*Page text*.
▼

Dickason v. Dickason

Decision Date30 January 1929
Docket Number6372.
Citation274 P. 145,84 Mont. 52
PartiesDICKASON v. DICKASON.
CourtMontana Supreme Court

Appeal from District Court, Silver Bow County; Wm. E. Carroll Judge.

Action by Ruth A. Dickason against Annita Dickason. Judgment for plaintiff, and defendant appeals. Reversed and remanded, with direction.

Binnard & Rodger and John A. Shelton, all of Butte, for appellant.

H. J Freebourn and Harlow Pease, all of Butte, for respondent.

MATTHEWS J.

Appeal from a judgment in favor of plaintiff in an action for damages for injuries sustained in an automobile accident.

On November 25, 1925, the plaintiff, Ruth A. Dickason, a girl of 17, living with, and supported by, her mother, Annita Dickason, the defendant, while driving her mother's automobile for her own pleasure with her mother's consent, sustained certain injuries when the car overturned on the highway. On October 25, 1926, having attained her majority, plaintiff commenced action to recover damages for the injuries sustained. She alleges in her complaint that the car overturned, when she attempted to turn a corner, by reason of a defect in the steering gear which "at times" caused the front wheels of the car to continue to turn after the driver had ceased to turn the steering wheel which condition had existed for more than a week prior to the accident. She further alleges that she had no knowledge of the defect and could not have discovered it by the exercise of reasonable care on examination of the car before starting on the trip which ended in the accident, but she alleges that the defendant "knew or in the exercise of ordinary care should have known" of the defect, and carelessly and negligently failed to have the car repaired and negligently failed to warn plaintiff of the condition of the steering gear before permitting her to drive the car on the day of the accident. She claimed damages in excess of $10,000.

▲

*Raw records*.
▼

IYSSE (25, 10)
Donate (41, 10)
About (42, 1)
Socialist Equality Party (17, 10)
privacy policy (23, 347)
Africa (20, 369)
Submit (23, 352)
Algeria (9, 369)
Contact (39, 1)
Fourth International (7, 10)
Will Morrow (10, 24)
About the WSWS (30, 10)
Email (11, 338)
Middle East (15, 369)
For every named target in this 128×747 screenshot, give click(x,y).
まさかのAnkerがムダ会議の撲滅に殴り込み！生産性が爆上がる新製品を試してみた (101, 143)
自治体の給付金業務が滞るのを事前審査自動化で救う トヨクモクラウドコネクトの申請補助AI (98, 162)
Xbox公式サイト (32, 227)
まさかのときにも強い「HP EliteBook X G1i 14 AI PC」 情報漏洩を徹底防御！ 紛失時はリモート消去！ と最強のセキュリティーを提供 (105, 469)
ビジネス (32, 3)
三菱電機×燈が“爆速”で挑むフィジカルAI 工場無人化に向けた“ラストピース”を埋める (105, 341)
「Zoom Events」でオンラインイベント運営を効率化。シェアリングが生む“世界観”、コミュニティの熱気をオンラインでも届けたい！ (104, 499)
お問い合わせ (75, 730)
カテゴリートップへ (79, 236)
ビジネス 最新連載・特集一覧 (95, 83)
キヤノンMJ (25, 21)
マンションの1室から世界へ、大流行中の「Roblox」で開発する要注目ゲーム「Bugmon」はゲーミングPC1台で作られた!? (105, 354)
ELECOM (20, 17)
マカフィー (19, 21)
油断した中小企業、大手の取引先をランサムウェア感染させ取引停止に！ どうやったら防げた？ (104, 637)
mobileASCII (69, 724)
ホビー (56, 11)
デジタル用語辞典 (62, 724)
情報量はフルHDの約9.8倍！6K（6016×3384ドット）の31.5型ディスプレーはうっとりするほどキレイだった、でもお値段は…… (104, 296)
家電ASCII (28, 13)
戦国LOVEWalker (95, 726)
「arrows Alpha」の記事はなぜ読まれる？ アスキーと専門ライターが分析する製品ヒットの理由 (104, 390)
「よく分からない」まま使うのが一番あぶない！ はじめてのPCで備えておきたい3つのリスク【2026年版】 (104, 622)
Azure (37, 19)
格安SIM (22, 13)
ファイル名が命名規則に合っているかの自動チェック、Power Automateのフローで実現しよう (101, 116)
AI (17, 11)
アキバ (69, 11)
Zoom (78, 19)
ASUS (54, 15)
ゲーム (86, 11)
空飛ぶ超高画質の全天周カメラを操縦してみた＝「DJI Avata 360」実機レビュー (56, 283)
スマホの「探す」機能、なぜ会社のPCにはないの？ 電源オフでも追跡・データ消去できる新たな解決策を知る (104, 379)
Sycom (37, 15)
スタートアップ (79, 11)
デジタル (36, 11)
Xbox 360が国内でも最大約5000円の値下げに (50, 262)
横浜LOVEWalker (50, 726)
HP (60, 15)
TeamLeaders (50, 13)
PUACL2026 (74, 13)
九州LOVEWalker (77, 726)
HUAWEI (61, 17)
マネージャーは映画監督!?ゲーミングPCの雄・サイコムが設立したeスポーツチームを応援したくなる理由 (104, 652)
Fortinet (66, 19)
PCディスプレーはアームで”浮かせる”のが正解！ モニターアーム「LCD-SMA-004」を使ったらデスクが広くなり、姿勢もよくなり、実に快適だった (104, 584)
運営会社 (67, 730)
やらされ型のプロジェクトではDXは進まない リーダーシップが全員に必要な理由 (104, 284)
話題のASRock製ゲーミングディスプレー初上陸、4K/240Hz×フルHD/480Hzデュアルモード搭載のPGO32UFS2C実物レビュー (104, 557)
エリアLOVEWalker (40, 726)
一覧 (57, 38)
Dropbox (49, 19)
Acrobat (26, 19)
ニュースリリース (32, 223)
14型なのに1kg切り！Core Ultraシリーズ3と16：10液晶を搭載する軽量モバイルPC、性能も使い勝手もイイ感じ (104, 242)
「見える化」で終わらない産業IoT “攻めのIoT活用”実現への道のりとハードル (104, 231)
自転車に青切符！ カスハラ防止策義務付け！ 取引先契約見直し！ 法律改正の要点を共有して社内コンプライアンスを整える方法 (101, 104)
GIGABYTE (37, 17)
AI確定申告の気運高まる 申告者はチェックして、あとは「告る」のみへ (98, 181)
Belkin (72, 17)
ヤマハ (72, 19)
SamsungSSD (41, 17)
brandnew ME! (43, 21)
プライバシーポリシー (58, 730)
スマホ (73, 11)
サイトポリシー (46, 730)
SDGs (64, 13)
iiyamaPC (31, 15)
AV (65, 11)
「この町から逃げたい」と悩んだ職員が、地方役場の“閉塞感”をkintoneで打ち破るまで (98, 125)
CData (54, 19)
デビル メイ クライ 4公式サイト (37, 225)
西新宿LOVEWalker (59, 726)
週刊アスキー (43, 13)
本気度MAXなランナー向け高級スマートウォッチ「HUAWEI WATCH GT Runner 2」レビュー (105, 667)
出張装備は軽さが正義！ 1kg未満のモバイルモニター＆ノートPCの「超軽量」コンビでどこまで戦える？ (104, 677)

▲

*Required actions*.
1. According to the Dickason v. Dickason opinion, on what date did the car the plaintiff was driving overturn?
2. Render this sentence from the Dickason v. Dickason opinion in Spanish: "She claimed damages in excess of $10,000."

*Task-by-task answers*.
1. November 25, 1925

2. Reclamó una indemnización por daños superior a 10.000 dólares.